Commercial games are the epitomy of this and Linux doesn't get big commercial games. (Maybe that's because Linux users are mostly zealots who haven't bought a game in over a decade, because they are against DRM, etc... But that's a tangent.)
I'm not sure winning the dogfood market is even a worthwhile goal.
There is actually a LOT of duplication of effort happening right now with so many distributions trying make the Linux desktop "sexier," simpler, and more like Windows. Maybe it's just me, but that feels like the wrong solution. When I need Windows for "legacy" reasons (to run that proprietary accounting software, because that's what my accountant accepts), I just fire up KVM or Wine.
I don't think the Linux (BSD, etc) camp needs to take competing with Windows so seriously. They've already won. There is simply nothing better, if you care about code. You don't have to know everything, but you have to -- ehem -- RTFM. Non-coders simply aren't the primary audience. I know there are some who would disagree.
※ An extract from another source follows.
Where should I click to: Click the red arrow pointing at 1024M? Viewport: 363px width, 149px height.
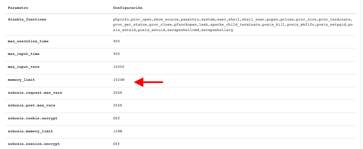(149, 82)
If you run a shop that doesn't allow the user the option of installing Windows software, or can standardize on document formats, Linux distributions (etc) are an easy choice today. That's how dogfood works. People eat what's in front of them.
Trying to sell Linux on the desktop without also being a fascist in this way, will only cause people to compare things to Windows. It's a recipe for complaints, in which case you might as well just feed them what they're really asking for.
That said, I agree with the author's point about rolling upgrades. If, for example, I'm working within a single package management framework (like APT or RPM, etc) exclusively, I should be able to upgrade, down-grade, side-grade, and any other grade imaginable. Reinstalls could and should be rare.
Ubuntu is 70 to 80% Debian packages, so why can't I "upgrade" (or downgrade) from Debian to Ubuntu, or from Mint to Debian (or any other package system to any other)?
I very much wish distribution projects 1) held onto a stronger sense of individuality while also 2) cooperating more to allow this level of interoperability. Simultaneous specialization and integration are not mutually exclusive: it's what modular software design is all about.
There is an irrelevant history lesson of an experience jumping through distros to start with. Then the main argument of the piece is unclear. It begins with (probably justified) moaning about device drivers, but is followed up with a declaration that Linux's problems are caused by recent UI changes. The author then laments that the update cycle is too fast.
Why hasn't someone told this person to stick to long term stable distros, such as RHEL or Ubuntu LTS?
My work uses a linux inspired toolchain, complete with emacs setup, however, we use the Microsoft compiler and target the Windows platform specifically because our users demand it.
My home PC is an ArchLinux machine, however, I'm still plagued by the inability to play my videos without tearing on my dual screen monitor setup with hardware acceleration; something that works perfectly well on Windows. I'm sure NVIDIA could provide a suitable solution but there's no money involed so they don't.
Linux will always have it's place in the server world, but as far as end user PC's go; I feel it's days are numbered.